Lors d'une autre conférence de presse, un groupe de chefs de l'Ontario a déclaré mercredi que le gouvernement fédéral devrait immédiatement redéposer le projet de loi sur l'eau potable qui n'avait pas été adopté avant le déclenchement des élections au printemps dernier.
Le premier ministre Mark Carney a annoncé mardi aux chefs à Ottawa qu'un nouveau projet de loi sur l'eau potable serait déposé au printemps.
La grande cheffe de la Première Nation Anishinabek, Linda Debassige, a fait savoir qu'un tel report était «inacceptable».
«Les Premières Nations ont trop attendu», a-t-elle martelé lors d'une conférence de presse sur la colline du Parlement.
La ministre Gull-Masty avait annoncé l'été dernier qu'un nouveau projet de loi sur l'eau serait présenté cet automne.
La version précédente du projet de loi sur l'eau potable, le C-61, a franchi l'étape de la deuxième lecture et a été approuvée par les comités de la Chambre des communes, mais elle n'a pas été débattue en troisième lecture avant la fin de la 44e législature en raison des élections. Tous les projets de loi non adoptés au moment du déclenchement d'élections sont automatiquement retirés de l'ordre du jour.
Le projet de loi C-61 aurait affirmé le droit inhérent des Premières Nations à la compétence sur l'eau – y compris l'eau potable et les eaux usées –, établi des normes nationales minimales pour les services d'eau potable et d'eaux usées sur les territoires des Premières Nations et fourni un financement pour respecter les exigences minimales fixées par un règlement d'action collective sur l'eau potable conclu en 2021.
Mme Debassige, qui a participé à l'élaboration du projet de loi C-61, a indiqué que les chefs ont entendu dire que le gouvernement envisageait de supprimer certaines protections qui figuraient dans le précédent projet de loi.
«Nous entendons dire que le gouvernement envisage de retirer la protection des sources d'eau de la loi. Nous entendons dire qu'il y aura des suppressions en ce qui concerne les citernes et les puits, ainsi que les règlements et les normes qui s'y rapportent», a-t-elle déclaré.
Le gouvernement fédéral signalait 38 avis d'ébullition d'eau à long terme en vigueur sur les territoires des Premières Nations en date du 15 octobre. Vingt-sept de ces avis sont en Ontario. L'avis d'ébullition d'eau dans la Première Nation de Neskantaga est en vigueur depuis 30 ans.
Le chef de la Première Nation de Neskantaga, Gary Quisess, a rapporté que les membres de sa communauté utilisent depuis des décennies des bouteilles d'eau de 1,5 litre pour boire, cuisiner et se laver.

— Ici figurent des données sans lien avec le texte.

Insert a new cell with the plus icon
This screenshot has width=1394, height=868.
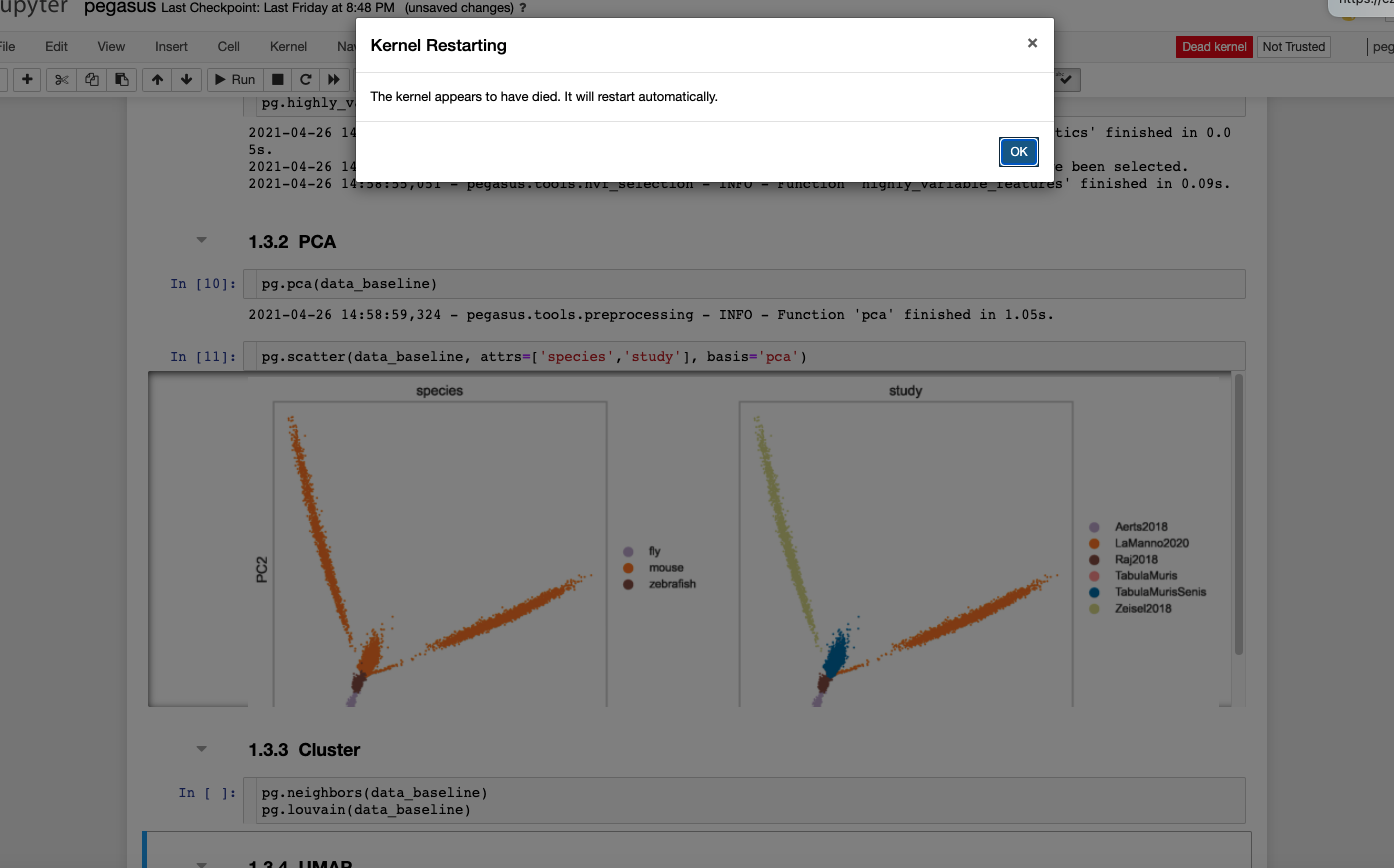[27, 80]
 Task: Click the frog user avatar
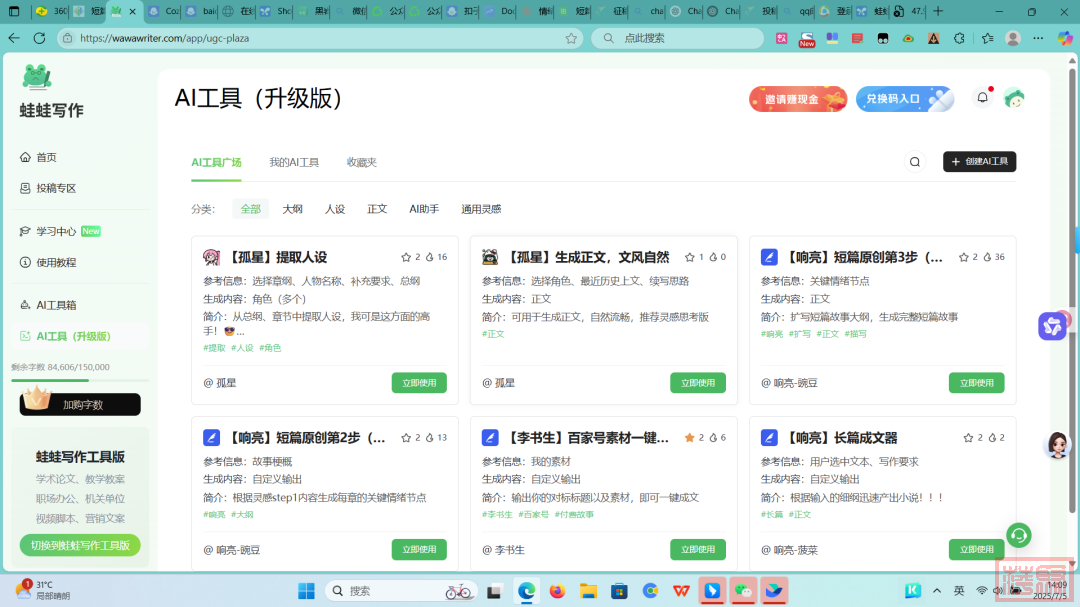[x=1014, y=98]
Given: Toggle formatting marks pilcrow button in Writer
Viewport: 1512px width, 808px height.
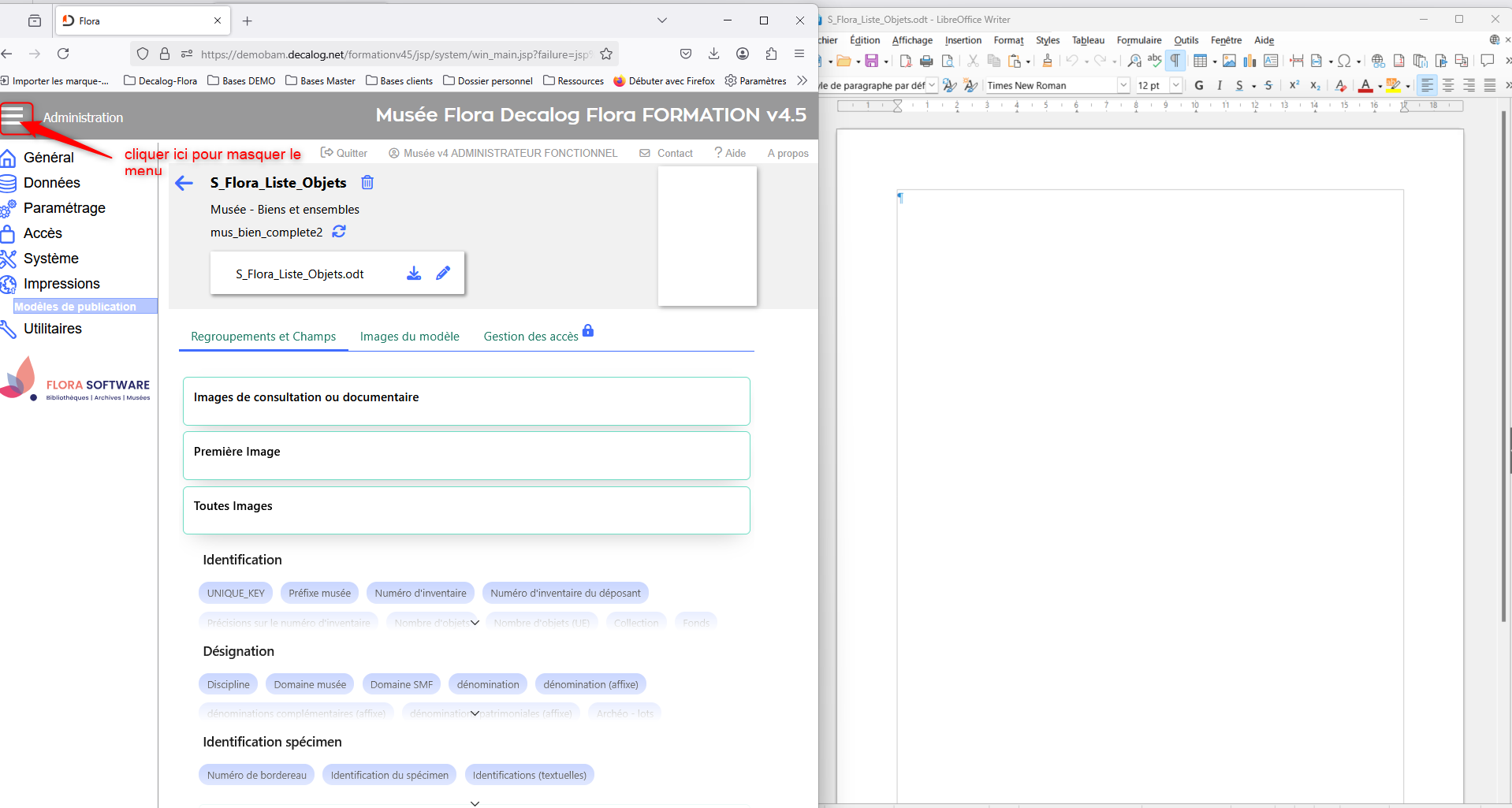Looking at the screenshot, I should (1175, 61).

Il a déploré que le gouvernement ontarien cherche à faire avancer le projet minier du Cercle de feu sur les terres de Neskantaga.
«Ce sont nos terres ancestrales, et pourtant, on nous traite comme des pays du tiers monde. Je vis dans un pays du tiers monde et on essaie de nous imposer des projets. Nous n'avons pas à vivre ainsi. De nombreux projets profitent de nos terres pendant que nous souffrons du manque d'eau», a déclaré M. Quisess.
L'accès à l'eau potable figure parmi les questions abordées lors de l'assemblée spéciale des chefs qui se tient cette semaine à Ottawa, au même titre que la réforme des services de protection de l'enfance et la nouvelle politique canadienne pour les grands projets d’intérêt national.
Mardi, M. Carney a promis de rencontrer les dirigeants des Premières Nations côtières après que ces derniers ont voté à l'unanimité pour faire pression sur le gouvernement fédéral afin qu'il maintienne l'interdiction des pétroliers en Colombie-Britannique et retire l'accord conclu avec l'Alberta qui ouvre la voie à un nouvel oléoduc.
Par ailleurs, mercredi matin, des chefs réunis à Ottawa ont rendu hommage à Elijah Harper, une figure emblématique de l'opposition à l'Accord du lac Meech.
Membre de la Première Nation de Red Sucker Lake, M. Harper avait dénoncé cet accord, reprochant l'absence de consultation auprès des Premières Nations.